05.02.2012

Christus-Bewegung: Pietisten planen großes Protestantentreffen

Vor dem Kirchentag 2015 in Stuttgart gibt es dort 2014 einen Christustag

Foto: Dekan Ralf Albrecht © idea/Grasse

Korntal (idea) – Die pietistisch-evangelikale Christus-Bewegung Lebendige Gemeinde in Württemberg plant ein bundesweites Protestantentreffen in Stuttgart im Jahr 2014. Das kündigte ihr Vorsitzender, Dekan Ralf Albrecht (Nagold/Nordschwarzwald), bei der Jahrestagung am 4. Februar in Korntal bei Stuttgart an. Ein Jahr später, 2015, ist die württembergische Landeskirche Gastgeberin des Deutschen Evangelischen Kirchentags. Laut Albrecht soll am Fronleichnamstag 2014 ein großer Christustag stattfinden, „der die Größe Jesu Christi in die Mitte stellen wird“. Als Veranstaltungsort sei die Mercedes-Benz-Arena vorgesehen, die 35.000 Plätze biete. Mit der Deutschen Evangelischen Allianz und dem Evangelischen Gnadauer Gemeinschaftsverband (Vereinigung Landeskirchlicher Gemeinschaften) würden Gespräche über eine Beteiligung geführt. Albrecht hofft, dass eine hohe Besucherzahl in der Öffentlichkeit große Aufmerksamkeit erzielen werde. Die letzten evangelischen Großereignisse in Stuttgart waren 2001 der Kirchentag mit rund 100.000 Besuchern und 2002 ein Christustag mit 15.000 Teilnehmern.

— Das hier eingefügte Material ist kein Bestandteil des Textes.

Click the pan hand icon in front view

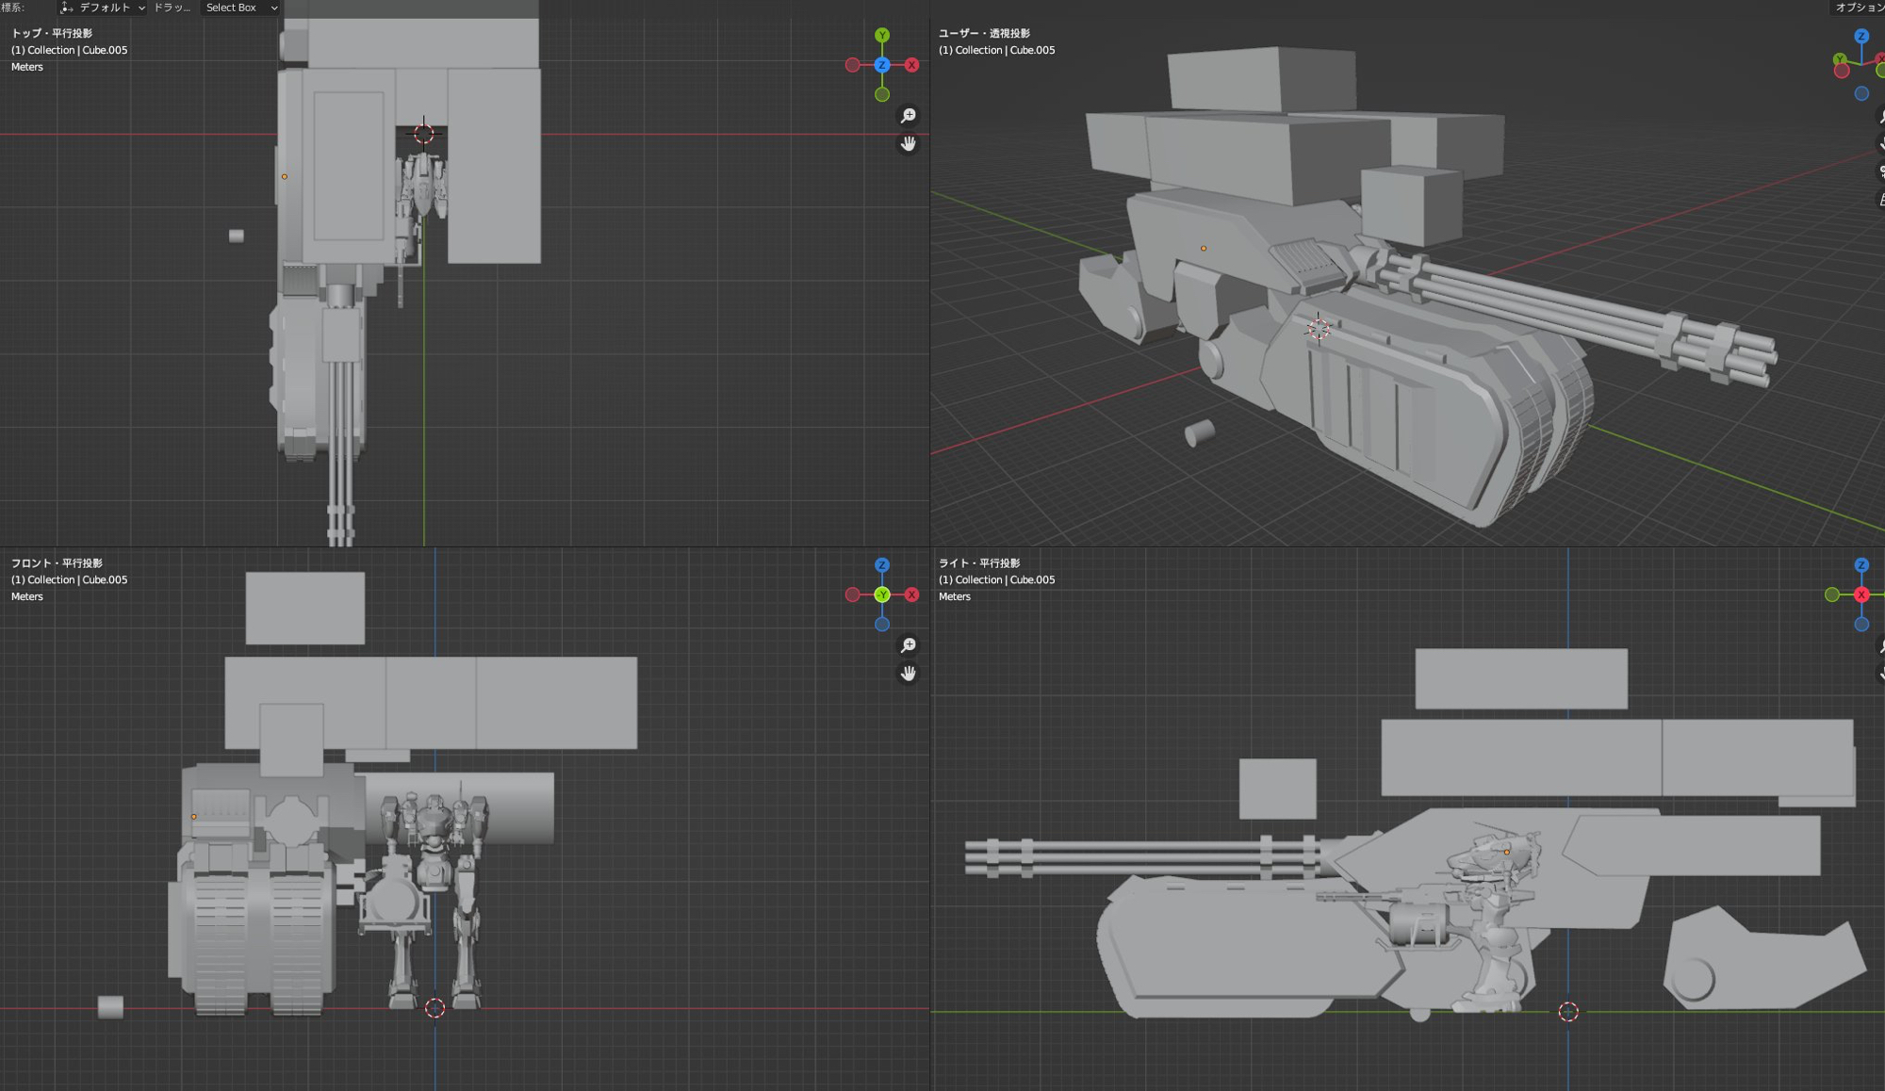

„Konversionsfreundliche Kirche“

Als weitere Herausforderung für die Lebendige Gemeinde nannte Albrecht die Evangelisation ProChrist 2013, die von Stuttgart aus in zahlreiche europäische Länder übertragen wird. Dazu würden Mitarbeiter und Spenden benötigt. Ziel sei, dass sich Menschen zu Jesus Christus bekehren. Für Albrecht ist ProChrist Ausdruck einer „konversionsfreundlichen Kirche“ (Konversion: Umkehr), die auch mit Glaubenskursen, Gottesdiensten für Zielgruppen und vielfältigen Musikangeboten Interesse am christlichen Glauben wecken will. Es entspreche der pietistischen Tradition, mit modernen Methoden das Evangelium zu den Menschen zu bringen.

Statt Visionen Fusionen

Der Sprecher der Synodalgruppe Lebendige Gemeinde und Vorsitzende des pietistischen Gemeinschaftsverbandes „Die Apis“, Pfarrer Steffen Kern (Walddorfhäslach bei Reutlingen), forderte die rund 400 Besucher der Jahrestagung auf, nicht nur über die Kirche zu klagen, sondern auch erfreuliche Entwicklungen zu sehen. So habe die württembergische Kirche das Jahr 2012 zum „Jahr des Gottesdienstes“ erklärt, um Gemeinden zur Steigerung des Gottesdienstbesuchs zu ermutigen. Daneben gebe es mehrere Anlässe zum Leiden an der Kirche. Hinter der Diskussion um gleichgeschlechtliche Partnerschaften im Pfarrhaus verberge sich eine weitgehende Bibelvergessenheit. Viele Gremien befassten sich hauptsächlich mit Strukturfragen: „Statt Visionen für die Gemeindearbeit zu entwickeln, wird über Fusionen nachgedacht“, sagte Kern.

Früher Ludwig-Hofacker-Vereinigung

Die Christus-Bewegung Lebendige Gemeinde hieß bis September Ludwig-Hofacker-Vereinigung. Der Wechsel sei erfolgt, da viele Kirchenmitglieder den Namensgeber, den Pfarrer und Erweckungsprediger Ludwig Hofacker (1798-1828), nicht kennen und damit keine Verbindung zu dessen Anliegen sehen, „Jesus groß zu machen“, berichtete Geschäftsführer  Rainer Holweger. Die theologisch konservative Vereinigung gibt die Quartalszeitschrift „Lebendige Gemeinde“ mit einer Auflage von 22.000 Exemplaren heraus, unterstützt Vortrags- und Bibelabende in Kirchengemeinden und veranstaltet zusammen mit dem Werk „Hilfe für Brüder“ und weiteren Missionswerken aus Süddeutschland seit 1986 die Jugendkonferenz für Weltmission mit meist über 5.000 Teilnehmern. Neu sind Israel-Reisen, um die Verbundenheit von Christen mit dem jüdischen Volk zu festigen.